The student section, as it stands, consists of sections 114, 115 and 116, positioned on the lower bowl behind the basket on the East end of the arena. The rest of the student section is scattered above on the 2nd and 3rd levels. The students stranded in these upper sections have minimal impact on the game. 

A solution to this problem would be to rearrange the layout of the student section, possibly wrapping it around the lower bowl to fit more students in an area closer to the court. Duke, one of the most prolific college basketball programs of the past 40 years, utilizes this approach. Their student section, known as the Cameron Crazies, wraps all the way around the lower level. This creates a very hostile environment for visiting teams and has helped give Duke a phenomenal home-court advantage. 

While this would be rather ambitious to pull off, a simpler solution would be to put another student section behind the basket on the other end of the stadium.

McLenaghan sees this as a more realistic option if the section were to be rearranged. 
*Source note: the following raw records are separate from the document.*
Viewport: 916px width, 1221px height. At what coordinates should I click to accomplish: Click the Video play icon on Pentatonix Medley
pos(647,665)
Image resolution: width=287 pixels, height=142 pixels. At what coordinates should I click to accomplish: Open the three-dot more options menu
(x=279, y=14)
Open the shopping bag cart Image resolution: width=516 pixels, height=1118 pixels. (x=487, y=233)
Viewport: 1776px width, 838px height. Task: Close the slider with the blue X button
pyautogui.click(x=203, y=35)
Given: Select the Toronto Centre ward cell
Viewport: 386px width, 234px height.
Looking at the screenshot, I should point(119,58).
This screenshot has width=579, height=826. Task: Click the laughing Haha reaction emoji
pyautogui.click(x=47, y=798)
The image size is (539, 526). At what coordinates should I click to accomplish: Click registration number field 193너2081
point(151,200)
“For the wrap-around concept, our physical space in the Kohl center may not be conducive for that type of setup, as I imagine it would block some views,” he said. “We saw students on opposite ends at the Kohl Center Classic volleyball game back in September, and that was a really cool arrangement. So that’s a more realistic and feasible solution that I feel could work really well.”

Regardless of what the underlying cause is or who is to blame for this problem, the Badger community and fanbase should come together to find a solution to strengthen the electric Kohl Center atmosphere.